If you disagree with any of the suggestions then let your voice be heard, and leave a comment below!
• What are your demands from the ultimate beach location? White sands and clear waters, perhaps? How about stunning natural scenery and a great walks on the headland? If you answered ‘yes’ whilst adding an open-air theatre and shelter from the elements then Portcurno is undoubtedly the beach you’re looking for. Not only is this stunning Cornish beach widely regarded as one of the UK’s most stunning coastal locations, but its charms are such that it can also hold its own against the World’s finest. We’d also recommend taking in a show at the Minack during summer season – there isn’t a venue like it!
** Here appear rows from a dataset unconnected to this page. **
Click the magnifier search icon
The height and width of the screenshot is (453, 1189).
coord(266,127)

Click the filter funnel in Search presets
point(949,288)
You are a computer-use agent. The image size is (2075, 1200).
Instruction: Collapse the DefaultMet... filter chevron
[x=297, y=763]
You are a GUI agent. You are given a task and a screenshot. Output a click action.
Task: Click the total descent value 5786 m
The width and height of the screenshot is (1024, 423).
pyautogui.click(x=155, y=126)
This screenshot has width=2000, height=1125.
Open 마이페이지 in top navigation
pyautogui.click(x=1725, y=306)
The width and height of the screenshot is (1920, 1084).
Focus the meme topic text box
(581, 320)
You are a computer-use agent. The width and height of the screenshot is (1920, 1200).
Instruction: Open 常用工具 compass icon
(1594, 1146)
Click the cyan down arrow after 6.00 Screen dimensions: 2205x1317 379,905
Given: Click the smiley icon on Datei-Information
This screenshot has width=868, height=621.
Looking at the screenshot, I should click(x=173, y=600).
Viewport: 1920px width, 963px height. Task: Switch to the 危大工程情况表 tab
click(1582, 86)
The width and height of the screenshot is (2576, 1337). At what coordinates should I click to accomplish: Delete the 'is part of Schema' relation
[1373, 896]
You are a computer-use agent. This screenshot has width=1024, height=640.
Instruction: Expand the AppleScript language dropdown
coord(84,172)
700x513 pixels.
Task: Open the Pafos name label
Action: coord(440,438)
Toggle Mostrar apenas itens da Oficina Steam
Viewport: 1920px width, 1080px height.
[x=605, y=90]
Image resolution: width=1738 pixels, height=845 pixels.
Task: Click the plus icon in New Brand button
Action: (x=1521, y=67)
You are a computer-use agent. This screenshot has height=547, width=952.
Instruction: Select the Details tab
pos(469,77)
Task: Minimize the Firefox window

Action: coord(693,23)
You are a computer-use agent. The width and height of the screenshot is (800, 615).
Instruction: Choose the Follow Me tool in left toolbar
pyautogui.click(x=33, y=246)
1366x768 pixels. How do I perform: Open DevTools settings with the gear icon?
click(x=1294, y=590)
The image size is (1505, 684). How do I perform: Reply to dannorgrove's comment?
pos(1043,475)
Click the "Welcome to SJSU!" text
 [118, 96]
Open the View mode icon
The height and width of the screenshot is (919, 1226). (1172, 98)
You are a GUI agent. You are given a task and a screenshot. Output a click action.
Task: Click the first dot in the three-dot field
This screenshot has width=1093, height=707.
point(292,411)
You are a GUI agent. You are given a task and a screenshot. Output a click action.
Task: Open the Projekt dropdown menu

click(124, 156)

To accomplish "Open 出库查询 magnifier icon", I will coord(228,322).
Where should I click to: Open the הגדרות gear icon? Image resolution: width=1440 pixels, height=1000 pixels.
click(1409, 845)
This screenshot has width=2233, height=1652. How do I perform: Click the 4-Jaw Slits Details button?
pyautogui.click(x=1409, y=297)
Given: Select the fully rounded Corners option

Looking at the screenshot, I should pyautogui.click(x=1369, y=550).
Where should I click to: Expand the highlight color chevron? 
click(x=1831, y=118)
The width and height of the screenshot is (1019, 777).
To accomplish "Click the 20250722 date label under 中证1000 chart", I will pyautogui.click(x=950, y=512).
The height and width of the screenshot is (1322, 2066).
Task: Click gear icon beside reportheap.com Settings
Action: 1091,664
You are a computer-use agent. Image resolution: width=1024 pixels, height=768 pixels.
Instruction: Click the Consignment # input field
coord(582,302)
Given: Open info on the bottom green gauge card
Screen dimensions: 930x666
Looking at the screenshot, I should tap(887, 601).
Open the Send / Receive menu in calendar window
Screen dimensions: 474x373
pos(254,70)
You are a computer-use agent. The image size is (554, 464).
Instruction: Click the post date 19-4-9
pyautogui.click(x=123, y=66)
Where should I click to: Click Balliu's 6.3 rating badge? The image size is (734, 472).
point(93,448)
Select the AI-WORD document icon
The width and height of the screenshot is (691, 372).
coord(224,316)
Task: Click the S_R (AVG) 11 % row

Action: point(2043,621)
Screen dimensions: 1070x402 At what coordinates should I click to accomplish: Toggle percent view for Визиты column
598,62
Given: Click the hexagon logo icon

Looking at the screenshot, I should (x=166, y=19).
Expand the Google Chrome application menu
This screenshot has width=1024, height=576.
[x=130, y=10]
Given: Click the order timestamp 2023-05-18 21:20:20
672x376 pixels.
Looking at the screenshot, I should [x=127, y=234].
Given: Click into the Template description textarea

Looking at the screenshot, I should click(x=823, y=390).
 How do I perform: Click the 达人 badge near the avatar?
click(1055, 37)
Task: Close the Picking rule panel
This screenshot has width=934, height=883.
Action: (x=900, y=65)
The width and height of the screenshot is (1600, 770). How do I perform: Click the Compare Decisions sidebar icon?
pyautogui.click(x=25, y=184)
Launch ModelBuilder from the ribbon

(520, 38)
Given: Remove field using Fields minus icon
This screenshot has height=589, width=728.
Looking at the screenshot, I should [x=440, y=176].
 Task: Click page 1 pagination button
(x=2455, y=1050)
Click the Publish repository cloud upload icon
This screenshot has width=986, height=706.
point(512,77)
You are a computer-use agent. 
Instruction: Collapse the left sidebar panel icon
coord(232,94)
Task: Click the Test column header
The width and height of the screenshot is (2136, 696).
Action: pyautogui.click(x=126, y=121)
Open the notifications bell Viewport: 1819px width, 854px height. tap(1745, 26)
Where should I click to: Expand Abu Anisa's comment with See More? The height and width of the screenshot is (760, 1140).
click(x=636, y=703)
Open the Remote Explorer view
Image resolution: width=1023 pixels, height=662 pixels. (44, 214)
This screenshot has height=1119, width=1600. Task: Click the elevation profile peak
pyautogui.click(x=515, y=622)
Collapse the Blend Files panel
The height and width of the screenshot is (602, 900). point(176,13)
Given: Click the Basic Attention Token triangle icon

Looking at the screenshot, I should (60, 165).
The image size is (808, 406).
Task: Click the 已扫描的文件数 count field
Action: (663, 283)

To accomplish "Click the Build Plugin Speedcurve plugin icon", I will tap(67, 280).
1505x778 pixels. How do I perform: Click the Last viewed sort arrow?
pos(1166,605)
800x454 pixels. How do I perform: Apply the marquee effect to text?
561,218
• Lulworth Cove in Dorset was undoubtedly the most popular suggestion from our Facebook question, which is hardly surprising as it’s also undoubtedly one of the UK’s most popular coastal locations. A concordant coastline, comprised of different rock types that have eroded at different levels over the ages, Lulworth’s origins may be slightly beyond our comprehension, but its status as one of the UK’s most popular tourist attractions is beyond reproach. It’s surprising then that a brief stroll along the beach, past the iconic Durdle Door, can often lead to you enjoying your stunning surroundings in complete peace.
• Despite the amount of naturally stunning locations around the country, it’s easy to forget that much of Britain’s seaside heritage is built upon more man-made attractions. Take Blackpool, for example. While its sands are undoubtedly attractive, it’s the additional seaside trappings that make it a must-visit. Donkey rides, fish and chips, ice-creams, arcades amusement parks and, of course, that great big tower are just a few of the reasons so many visitors return year after year.
• Bamburgh Beach is a direct contrast to Blackpool’s seaside heritage. This wild and often windswept location offers miles of unspoilt heritage coastline to explore, all under the fantastically atmospheric shadow of Bamburgh Castle. Part of the North Northumberland Dunes Special Area of Conservation, Bamburgh’s dunes are one of the region’s many highlights, so much so that they were designated a Site of Special Scientific Interest in 1995, thanks to a rich and diverse array of flora and fauna. If you’re after seeing the wilder side of Britain’s Beaches then we can’t recommend this one highly enough!
• Last but by no means least are the wonderful beaches at Tenby. If this gorgeous little Welsh town didn’t have enough to celebrate, through its medieval heritage and enviable location on the Pembrokeshire Coastal Path, it can add four gorgeous beaches to its long tally of attractions. North Beach is the most popular with visitors, offering a promenade and a welcome array of beach facilities to accompany its rock pools and clean waters. The golden sands of South Beach may be less populated but they’re no less beautiful. Smaller still are Castle Beach and Harbour Beach. Both offer stunning views, clean sands, clear waters and plenty of opportunities to create fantastic holiday memories.